De acordo com pt.wedoany.com-A Ionic Rare Earths, empresa listada na Bolsa de Valores Australiana, anunciou o início de uma revisão estratégica do projeto de terras raras pesadas Makuutu, em Uganda, por meio de sua subsidiária Rwenzori Rare Metals, da qual detém 60% das ações. A medida visa responder ao forte interesse externo no projeto e à necessidade dos países ocidentais de estabelecer canais independentes de fornecimento de terras raras médias e pesadas.
Esta revisão abordará caminhos viáveis para aumentar a criação de valor e acelerar o desenvolvimento do projeto Makuutu, envolvendo especificamente potenciais parcerias estratégicas, reestruturação e opções de financiamento, incluindo a introdução de parceiros estratégicos ou parceiros apoiados por governos, a concepção de novas estruturas de investimento e a avaliação da possibilidade de listagem em outras jurisdições.
A Ionic afirmou que o projeto Makuutu é um dos projetos avançados de terras raras do tipo argila de adsorção iônica no mundo, com terras raras pesadas representando 45% de seu portfólio de produtos, e que seus produtos não são comercializados no mercado chinês. Com a imposição de restrições adicionais de exportação de terras raras pesadas pela China a partir de novembro, a posição estratégica do projeto tornou-se ainda mais proeminente. A empresa já realizou várias rodadas de discussões com potenciais parceiros de projeto, incluindo os Estados Unidos, com o tema central de construir uma cadeia de suprimentos segura e sustentável para a maior economia do mundo.
O Diretor-Geral da Ionic, Tim Harrison, destacou que, dado o alto teor de terras raras pesadas nos produtos do projeto Makuutu e sua condição de pronto para início imediato das obras, o projeto está recebendo atenção crescente, e espera-se que esse interesse continue a aumentar. Ele afirmou que, com o avanço das operações de reciclagem e refino da empresa, é necessário avaliar a estrutura ideal para maximizar o valor de Makuutu para os acionistas e posicionar esse ativo no ecossistema global de terras raras.
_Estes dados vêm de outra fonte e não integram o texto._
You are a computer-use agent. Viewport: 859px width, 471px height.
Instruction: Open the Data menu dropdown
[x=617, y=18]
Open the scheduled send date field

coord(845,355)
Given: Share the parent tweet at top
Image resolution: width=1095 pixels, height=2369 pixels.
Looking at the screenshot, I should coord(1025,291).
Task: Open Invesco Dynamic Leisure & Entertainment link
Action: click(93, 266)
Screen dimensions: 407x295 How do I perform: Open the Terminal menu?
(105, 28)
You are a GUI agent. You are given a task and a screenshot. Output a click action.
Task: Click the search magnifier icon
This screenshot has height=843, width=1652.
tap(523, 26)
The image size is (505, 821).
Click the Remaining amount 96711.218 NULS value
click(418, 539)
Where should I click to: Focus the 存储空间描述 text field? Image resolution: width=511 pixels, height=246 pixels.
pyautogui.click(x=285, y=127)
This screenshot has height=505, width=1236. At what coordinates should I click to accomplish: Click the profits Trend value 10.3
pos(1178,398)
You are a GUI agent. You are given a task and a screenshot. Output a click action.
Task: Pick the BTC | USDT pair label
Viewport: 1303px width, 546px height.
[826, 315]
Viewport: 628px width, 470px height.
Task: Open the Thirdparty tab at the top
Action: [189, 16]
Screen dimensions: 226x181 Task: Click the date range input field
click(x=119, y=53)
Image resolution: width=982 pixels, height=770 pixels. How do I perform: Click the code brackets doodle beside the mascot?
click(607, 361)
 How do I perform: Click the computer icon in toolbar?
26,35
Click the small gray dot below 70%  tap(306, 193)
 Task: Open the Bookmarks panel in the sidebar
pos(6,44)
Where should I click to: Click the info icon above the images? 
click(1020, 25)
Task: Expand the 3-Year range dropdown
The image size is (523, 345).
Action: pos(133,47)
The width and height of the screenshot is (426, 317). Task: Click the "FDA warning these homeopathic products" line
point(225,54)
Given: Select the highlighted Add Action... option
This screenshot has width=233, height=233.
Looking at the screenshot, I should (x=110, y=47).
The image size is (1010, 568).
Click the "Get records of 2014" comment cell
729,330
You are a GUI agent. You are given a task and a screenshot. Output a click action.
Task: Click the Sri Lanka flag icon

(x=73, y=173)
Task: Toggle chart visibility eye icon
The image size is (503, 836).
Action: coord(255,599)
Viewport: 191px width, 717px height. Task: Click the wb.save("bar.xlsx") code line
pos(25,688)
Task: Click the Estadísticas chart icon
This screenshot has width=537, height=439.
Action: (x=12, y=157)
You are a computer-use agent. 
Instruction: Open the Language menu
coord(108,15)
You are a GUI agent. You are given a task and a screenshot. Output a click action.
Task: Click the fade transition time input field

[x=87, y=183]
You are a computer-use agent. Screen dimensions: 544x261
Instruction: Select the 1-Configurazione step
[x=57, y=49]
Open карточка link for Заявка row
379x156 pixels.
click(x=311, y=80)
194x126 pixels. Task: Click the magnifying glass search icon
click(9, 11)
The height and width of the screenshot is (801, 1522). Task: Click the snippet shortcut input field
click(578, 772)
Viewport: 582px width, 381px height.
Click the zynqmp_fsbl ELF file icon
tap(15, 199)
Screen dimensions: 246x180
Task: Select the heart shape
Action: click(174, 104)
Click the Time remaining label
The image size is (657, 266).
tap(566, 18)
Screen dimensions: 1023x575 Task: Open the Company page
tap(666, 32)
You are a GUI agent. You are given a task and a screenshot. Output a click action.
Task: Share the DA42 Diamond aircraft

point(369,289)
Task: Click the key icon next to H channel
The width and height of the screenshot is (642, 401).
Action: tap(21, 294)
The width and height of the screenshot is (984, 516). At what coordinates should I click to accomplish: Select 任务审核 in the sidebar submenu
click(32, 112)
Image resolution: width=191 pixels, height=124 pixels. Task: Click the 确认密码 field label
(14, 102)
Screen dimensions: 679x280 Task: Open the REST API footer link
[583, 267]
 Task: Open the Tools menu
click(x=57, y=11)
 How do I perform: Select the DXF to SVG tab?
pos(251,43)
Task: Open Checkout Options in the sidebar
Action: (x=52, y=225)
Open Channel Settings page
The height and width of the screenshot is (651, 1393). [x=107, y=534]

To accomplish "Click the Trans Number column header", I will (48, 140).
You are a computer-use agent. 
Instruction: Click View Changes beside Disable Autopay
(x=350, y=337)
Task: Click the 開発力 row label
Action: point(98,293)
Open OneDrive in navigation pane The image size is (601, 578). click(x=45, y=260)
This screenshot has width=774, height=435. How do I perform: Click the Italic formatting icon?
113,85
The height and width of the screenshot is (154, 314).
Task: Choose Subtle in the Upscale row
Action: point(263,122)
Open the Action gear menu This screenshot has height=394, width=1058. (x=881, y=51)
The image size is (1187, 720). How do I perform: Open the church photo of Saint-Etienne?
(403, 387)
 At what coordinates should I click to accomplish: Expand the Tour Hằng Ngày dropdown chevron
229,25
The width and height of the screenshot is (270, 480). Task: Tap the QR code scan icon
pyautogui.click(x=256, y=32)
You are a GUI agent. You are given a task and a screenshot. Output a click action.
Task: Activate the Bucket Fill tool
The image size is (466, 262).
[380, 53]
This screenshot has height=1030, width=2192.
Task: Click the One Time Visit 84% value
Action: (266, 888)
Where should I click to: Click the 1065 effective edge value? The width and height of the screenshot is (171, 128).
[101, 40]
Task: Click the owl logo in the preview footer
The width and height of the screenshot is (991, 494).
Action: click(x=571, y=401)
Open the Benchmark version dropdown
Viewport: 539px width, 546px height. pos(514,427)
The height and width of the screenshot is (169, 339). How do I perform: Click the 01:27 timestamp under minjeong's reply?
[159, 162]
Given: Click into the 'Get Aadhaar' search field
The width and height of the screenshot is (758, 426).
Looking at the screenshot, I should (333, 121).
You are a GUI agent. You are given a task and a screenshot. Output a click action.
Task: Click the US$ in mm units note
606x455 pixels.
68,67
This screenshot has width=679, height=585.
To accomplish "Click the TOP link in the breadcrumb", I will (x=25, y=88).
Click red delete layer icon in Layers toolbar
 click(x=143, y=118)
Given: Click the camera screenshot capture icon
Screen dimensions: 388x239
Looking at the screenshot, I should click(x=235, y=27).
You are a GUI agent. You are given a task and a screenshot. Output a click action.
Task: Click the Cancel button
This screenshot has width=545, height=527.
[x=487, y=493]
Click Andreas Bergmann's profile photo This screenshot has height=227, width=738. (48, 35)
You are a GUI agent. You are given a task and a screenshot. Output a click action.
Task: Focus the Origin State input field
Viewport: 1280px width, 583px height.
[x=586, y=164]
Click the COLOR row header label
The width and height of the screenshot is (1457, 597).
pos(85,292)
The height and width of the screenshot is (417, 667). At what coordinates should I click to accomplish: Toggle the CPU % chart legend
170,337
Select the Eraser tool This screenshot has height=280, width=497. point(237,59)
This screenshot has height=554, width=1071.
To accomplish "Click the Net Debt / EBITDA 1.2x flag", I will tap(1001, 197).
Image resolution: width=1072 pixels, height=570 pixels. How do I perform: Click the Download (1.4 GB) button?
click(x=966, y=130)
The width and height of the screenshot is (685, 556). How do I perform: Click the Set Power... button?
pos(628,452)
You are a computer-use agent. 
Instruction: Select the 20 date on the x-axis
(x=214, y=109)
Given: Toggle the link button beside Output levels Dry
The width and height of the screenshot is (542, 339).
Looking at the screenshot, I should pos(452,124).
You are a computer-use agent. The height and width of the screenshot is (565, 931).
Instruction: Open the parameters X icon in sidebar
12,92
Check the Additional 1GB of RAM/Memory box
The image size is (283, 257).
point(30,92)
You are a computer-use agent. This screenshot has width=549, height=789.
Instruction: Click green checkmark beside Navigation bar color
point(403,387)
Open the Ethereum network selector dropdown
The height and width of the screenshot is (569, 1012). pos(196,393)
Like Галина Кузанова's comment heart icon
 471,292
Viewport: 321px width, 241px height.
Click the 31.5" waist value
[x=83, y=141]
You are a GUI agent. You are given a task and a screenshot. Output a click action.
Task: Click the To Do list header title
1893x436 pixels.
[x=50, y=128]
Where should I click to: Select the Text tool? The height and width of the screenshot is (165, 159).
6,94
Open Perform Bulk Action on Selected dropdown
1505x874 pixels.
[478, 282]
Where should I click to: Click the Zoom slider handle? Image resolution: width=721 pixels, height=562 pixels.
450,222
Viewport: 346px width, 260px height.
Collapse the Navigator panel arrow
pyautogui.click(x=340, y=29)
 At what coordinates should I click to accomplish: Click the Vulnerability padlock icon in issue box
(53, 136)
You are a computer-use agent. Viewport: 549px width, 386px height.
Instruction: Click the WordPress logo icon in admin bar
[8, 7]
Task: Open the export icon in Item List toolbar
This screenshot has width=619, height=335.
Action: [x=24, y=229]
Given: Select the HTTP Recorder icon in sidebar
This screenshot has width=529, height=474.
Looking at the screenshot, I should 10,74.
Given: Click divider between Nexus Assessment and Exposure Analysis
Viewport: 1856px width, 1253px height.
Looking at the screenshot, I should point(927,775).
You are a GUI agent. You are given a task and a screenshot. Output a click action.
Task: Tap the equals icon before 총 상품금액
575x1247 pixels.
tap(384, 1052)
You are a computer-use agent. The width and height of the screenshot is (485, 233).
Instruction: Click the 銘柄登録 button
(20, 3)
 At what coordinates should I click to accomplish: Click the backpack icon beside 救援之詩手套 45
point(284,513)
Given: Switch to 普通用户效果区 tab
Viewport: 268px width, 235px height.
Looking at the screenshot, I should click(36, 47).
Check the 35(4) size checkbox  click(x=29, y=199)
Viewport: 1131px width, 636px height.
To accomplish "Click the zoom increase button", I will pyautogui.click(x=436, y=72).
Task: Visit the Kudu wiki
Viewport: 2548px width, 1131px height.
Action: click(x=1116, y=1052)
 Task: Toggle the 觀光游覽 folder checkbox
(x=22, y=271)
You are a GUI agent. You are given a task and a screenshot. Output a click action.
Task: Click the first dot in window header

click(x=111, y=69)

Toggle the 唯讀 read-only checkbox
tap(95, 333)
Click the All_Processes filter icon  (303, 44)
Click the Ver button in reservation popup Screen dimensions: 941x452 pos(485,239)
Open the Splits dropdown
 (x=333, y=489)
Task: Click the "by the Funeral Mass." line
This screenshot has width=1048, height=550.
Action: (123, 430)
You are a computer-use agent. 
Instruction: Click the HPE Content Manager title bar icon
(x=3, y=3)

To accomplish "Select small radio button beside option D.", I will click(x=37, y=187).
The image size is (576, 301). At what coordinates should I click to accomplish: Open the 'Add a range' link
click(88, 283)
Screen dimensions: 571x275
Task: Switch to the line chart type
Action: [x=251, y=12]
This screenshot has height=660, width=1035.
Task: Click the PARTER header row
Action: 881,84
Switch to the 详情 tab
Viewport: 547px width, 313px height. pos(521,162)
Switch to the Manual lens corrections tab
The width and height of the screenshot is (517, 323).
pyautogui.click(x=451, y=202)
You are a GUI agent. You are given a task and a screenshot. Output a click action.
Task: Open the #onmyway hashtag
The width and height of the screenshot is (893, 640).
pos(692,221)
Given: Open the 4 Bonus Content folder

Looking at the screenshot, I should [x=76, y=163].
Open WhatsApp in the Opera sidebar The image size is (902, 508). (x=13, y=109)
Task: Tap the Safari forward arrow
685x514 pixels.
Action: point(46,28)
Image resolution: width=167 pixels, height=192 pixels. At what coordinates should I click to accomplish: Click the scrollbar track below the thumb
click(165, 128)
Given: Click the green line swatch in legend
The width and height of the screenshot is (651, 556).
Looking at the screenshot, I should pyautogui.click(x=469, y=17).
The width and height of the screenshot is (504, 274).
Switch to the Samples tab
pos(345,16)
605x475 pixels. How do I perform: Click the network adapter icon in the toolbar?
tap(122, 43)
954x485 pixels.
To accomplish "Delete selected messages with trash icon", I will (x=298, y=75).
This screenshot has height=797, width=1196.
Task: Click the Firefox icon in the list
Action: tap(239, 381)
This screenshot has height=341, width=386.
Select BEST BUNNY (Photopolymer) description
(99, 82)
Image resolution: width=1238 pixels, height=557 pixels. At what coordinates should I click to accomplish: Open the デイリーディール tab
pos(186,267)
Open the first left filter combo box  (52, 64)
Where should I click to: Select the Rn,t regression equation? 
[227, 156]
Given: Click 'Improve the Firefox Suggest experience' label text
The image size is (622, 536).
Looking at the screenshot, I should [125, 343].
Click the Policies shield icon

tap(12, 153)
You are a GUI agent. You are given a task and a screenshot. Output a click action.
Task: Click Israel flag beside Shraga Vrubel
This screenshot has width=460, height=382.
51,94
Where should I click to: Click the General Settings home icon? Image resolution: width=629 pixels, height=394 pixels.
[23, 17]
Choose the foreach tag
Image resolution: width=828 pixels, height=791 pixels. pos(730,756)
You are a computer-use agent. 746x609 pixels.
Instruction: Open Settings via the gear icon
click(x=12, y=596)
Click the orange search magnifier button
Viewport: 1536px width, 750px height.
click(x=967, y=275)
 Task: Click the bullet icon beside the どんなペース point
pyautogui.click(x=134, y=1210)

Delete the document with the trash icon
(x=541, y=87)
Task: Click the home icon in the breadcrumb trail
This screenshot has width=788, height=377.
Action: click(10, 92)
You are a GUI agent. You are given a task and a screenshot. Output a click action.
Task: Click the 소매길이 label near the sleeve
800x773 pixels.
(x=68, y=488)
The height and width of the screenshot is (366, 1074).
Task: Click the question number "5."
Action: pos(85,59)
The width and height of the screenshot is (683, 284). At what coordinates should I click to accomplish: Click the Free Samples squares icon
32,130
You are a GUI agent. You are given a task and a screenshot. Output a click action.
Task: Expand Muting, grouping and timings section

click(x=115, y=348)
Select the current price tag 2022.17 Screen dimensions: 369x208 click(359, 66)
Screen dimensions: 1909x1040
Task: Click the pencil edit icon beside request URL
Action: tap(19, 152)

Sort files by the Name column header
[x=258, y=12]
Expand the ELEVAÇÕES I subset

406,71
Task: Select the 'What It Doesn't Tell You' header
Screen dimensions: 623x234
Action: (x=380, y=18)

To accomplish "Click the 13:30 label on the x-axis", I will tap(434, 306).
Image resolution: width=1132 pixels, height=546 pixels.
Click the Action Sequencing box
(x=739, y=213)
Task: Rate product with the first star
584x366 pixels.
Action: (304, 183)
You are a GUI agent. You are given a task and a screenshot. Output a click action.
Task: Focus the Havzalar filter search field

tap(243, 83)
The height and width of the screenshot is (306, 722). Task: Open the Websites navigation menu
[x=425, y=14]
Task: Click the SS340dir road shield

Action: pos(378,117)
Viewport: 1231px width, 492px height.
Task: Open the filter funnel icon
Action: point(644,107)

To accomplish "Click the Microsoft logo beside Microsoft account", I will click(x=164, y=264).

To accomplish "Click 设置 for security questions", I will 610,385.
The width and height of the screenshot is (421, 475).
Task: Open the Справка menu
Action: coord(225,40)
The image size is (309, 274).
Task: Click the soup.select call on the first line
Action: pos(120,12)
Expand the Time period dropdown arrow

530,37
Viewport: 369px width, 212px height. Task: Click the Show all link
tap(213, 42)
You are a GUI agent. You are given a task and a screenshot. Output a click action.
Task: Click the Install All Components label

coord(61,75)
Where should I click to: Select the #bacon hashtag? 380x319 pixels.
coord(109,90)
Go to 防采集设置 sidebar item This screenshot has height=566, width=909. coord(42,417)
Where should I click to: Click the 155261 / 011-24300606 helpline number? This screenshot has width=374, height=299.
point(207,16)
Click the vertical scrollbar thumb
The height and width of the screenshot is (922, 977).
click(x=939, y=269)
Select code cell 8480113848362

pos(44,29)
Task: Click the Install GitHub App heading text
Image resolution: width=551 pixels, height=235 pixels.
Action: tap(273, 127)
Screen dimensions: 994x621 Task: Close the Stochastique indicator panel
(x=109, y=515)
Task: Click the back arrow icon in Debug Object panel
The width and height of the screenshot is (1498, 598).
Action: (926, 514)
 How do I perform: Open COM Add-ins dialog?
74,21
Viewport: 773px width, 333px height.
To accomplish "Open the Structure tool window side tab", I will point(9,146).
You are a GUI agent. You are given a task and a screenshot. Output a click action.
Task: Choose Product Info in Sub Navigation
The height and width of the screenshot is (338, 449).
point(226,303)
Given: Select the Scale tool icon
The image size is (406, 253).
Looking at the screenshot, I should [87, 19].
O Presidente da Ionic, Brett Lynch, acrescentou que a empresa estabeleceu, ao longo do último ano, amplos contatos com partes interessadas nos Estados Unidos, abrangendo toda a cadeia de valor, de Washington a Detroit. Com a aproximação do prazo de janeiro de 2027 e a iminência de mais medidas de restrição de exportação, este é o momento adequado para discutir a integração de Makuutu na cadeia de suprimentos de terras raras dos EUA. Ele enfatizou que, embora o negócio principal da empresa seja focado na reciclagem de ímãs, Makuutu é um ativo estratégico na construção da cadeia de suprimentos ocidental de terras raras, e a empresa está determinada a liberar o valor desse projeto para seus acionistas.